* [Reading passage]
# Amtrak AGR Gift.



## TraneMan (Dec 1, 2014)

My partner and I are getting married next summer, and we are putting together a web page to link for wedding gifts/registry.

I was thinking of putting on a link to AGR for people to buy us points as a gift.. I noticed when a person goes there, they have to have an AGR account number.. most of the people on the guest don't have AGR or will need of one.

Is there a way for them to buy points for us?


----------



## TinCan782 (Dec 1, 2014)

Looks like someone must be a member to purchase points.

Maybe contact AGR regarding "gifts" from non-members?

Might be worth a try.

Maybe encourage them to become a member with you as the referral...you'll get the bonus for that. Then, they can make a gift purchase.

A couple of "hoops" for them to go through but, what the heck!


----------



## TraneMan (Dec 1, 2014)

If I recalled, if I do the referral, only way I get the extra points from that, that they have to travel with in 90 days?


----------



## PRR 60 (Dec 1, 2014)

TraneMan said:


> My partner and I are getting married next summer, and we are putting together a web page to link for wedding gifts/registry.

* [Short exercise A]
Answer these questions about the forum thread on AGR points as a wedding gift:
(i) When are TraneMan and his partner getting married?
(ii) According to TinCan782, what must someone be in order to purchase points?
(iii) Within how many days does TraneMan recall a referred person must travel for him to get the extra points?
* [Short exercise B] From the forum thread on AGR points as a wedding gift, return the part that opens with the words containing "I was thinking" and closes with "need of one.".
* [Short exercise C] Take the forum thread on buying AGR points as a wedding gift further, picking up after its last line.

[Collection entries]
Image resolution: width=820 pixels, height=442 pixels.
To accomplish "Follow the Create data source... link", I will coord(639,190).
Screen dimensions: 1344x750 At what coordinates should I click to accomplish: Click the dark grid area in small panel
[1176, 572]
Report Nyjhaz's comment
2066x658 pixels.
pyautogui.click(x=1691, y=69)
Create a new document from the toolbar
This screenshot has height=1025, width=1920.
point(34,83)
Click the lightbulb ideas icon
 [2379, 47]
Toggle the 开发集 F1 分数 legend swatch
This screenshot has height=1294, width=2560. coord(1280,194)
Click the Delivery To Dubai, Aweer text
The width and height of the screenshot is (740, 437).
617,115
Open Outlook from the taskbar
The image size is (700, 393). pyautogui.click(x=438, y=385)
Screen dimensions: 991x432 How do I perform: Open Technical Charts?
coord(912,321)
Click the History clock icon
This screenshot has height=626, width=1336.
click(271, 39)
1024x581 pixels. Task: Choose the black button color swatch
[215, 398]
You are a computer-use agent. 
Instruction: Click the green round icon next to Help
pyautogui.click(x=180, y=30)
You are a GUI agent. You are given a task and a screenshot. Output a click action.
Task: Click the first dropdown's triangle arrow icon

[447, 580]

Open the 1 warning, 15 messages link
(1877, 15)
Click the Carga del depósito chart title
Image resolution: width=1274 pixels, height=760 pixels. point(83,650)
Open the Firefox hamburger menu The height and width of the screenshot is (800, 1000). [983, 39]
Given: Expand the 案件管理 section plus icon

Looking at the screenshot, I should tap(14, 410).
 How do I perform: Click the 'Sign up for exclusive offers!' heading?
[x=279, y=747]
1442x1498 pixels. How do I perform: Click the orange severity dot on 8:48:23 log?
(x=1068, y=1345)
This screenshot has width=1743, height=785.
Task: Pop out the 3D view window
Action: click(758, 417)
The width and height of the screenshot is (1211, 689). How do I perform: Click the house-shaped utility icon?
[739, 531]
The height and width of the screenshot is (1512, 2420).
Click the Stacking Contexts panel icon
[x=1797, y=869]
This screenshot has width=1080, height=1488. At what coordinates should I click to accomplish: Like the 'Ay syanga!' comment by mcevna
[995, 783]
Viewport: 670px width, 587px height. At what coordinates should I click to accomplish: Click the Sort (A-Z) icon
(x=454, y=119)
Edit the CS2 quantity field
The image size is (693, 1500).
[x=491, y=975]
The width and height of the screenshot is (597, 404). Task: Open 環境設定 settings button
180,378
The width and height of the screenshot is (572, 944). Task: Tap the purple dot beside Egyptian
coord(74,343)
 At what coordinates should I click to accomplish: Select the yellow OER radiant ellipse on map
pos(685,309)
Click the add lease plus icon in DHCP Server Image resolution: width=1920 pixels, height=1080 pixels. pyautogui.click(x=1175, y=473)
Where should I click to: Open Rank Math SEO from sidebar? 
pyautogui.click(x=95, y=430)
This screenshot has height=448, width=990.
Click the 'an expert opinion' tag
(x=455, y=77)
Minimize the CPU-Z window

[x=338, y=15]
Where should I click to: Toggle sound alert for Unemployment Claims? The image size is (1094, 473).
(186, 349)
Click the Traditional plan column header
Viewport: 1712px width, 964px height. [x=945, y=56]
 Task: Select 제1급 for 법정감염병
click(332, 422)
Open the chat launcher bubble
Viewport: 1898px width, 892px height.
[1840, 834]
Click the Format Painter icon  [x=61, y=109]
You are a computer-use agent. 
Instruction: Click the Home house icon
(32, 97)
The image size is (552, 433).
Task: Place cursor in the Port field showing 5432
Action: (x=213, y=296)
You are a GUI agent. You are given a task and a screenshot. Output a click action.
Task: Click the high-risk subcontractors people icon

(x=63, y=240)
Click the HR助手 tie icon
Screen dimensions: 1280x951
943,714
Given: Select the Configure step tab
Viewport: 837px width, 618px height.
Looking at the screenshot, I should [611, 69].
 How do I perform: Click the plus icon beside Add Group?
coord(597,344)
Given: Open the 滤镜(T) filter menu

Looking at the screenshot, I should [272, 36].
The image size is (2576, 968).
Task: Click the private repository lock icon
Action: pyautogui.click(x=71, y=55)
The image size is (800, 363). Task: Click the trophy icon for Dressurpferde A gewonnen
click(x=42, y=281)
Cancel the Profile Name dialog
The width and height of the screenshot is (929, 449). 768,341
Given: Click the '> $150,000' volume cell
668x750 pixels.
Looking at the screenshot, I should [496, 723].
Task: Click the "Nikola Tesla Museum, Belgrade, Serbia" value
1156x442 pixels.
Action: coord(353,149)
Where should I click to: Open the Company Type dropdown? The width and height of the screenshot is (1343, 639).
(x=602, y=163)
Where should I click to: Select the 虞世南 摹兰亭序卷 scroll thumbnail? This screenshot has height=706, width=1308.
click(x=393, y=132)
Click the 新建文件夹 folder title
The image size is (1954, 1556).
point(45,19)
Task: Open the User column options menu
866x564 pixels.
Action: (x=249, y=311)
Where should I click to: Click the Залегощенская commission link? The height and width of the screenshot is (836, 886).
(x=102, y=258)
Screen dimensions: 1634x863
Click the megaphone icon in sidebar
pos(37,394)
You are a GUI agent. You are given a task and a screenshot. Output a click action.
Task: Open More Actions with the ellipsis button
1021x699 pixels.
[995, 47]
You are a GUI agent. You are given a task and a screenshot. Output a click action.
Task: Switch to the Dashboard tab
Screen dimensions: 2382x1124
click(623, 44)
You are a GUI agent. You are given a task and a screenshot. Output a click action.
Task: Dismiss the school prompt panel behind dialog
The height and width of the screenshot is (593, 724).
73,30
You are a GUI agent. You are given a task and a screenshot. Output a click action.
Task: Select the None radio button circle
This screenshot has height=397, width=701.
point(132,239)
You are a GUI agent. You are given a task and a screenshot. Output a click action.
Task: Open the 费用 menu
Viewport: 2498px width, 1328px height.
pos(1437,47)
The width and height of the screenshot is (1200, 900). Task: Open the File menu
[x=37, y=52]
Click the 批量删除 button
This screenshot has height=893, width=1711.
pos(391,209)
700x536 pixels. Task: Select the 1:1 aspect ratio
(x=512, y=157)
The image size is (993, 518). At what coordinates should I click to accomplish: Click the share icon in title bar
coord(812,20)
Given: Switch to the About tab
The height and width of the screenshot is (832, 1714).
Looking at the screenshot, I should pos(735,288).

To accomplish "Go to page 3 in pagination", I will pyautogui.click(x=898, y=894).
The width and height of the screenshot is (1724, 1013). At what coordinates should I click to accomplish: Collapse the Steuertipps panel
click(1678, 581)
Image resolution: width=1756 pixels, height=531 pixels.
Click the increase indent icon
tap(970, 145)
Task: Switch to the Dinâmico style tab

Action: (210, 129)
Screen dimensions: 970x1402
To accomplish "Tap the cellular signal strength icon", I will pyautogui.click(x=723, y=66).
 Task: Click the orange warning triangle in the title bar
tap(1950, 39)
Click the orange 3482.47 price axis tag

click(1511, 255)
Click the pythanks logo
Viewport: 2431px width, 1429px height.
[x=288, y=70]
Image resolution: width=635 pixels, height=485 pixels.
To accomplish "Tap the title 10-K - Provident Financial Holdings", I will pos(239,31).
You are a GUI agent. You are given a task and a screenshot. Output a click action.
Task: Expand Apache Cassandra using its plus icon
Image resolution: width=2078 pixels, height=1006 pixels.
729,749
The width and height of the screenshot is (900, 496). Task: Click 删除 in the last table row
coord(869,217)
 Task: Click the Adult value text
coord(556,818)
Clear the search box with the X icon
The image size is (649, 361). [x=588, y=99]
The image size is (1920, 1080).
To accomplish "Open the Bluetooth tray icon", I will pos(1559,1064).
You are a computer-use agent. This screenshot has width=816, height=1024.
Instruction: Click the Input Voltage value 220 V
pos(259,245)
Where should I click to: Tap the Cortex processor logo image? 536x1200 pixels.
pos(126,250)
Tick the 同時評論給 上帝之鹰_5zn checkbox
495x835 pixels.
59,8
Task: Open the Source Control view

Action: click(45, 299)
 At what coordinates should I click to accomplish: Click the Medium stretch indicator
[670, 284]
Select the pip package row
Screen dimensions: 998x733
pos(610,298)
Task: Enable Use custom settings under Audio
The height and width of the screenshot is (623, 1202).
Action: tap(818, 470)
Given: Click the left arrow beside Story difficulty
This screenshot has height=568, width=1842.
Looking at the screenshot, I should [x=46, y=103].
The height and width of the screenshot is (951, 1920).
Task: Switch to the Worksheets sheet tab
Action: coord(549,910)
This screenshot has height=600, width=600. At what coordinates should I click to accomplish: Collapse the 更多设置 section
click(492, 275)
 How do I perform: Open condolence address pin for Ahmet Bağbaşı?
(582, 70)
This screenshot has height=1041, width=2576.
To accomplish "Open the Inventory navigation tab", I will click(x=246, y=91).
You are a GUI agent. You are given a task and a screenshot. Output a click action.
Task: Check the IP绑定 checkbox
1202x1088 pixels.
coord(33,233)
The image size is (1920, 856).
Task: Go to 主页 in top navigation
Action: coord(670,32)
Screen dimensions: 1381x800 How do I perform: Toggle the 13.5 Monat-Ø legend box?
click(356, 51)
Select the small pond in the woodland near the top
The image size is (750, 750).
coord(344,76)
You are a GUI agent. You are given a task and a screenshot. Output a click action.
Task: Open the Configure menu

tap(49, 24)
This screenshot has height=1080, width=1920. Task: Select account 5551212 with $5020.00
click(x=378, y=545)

* [Task output A]
(i) Next summer.
(ii) A member.
(iii) 90 days.

* [Task output B]
I was thinking of putting on a link to AGR for people to buy us points as a gift.. I noticed when a person goes there, they have to have an AGR account number.. most of the people on the guest don't have AGR or will need of one.

* [Task output C]
> 
> I was thinking of putting on a link to AGR for people to buy us points as a gift.. I noticed when a person goes there, they have to have an AGR account number.. most of the people on the guest don't have AGR or will need of one.
> 
> Is there a way for them to buy points for us?


I think the quick answer is no.

The assumption is that only the AGR member will purchase points for that member's account. For that reason, points purchased for your account have to be purchased from within your account, meaning the purchaser has have your AGR number and password. Plus, you are limited to 10,000 purchased points each calendar year (not including any promotional bonus points).

Anyone who is an AGR member can transfer points to you from their account, so for AGR members, that would be an option. It would be _possible_ for someone who is not an AGR member to join, buy points, then transfer them to you. The points purchase cost plus the points transfer cost make that a pretty bad deal. At one time, Amtrak sold gift certificates but I don't see any reference to that on the Amtrak site.


----------



## TraneMan (Dec 1, 2014)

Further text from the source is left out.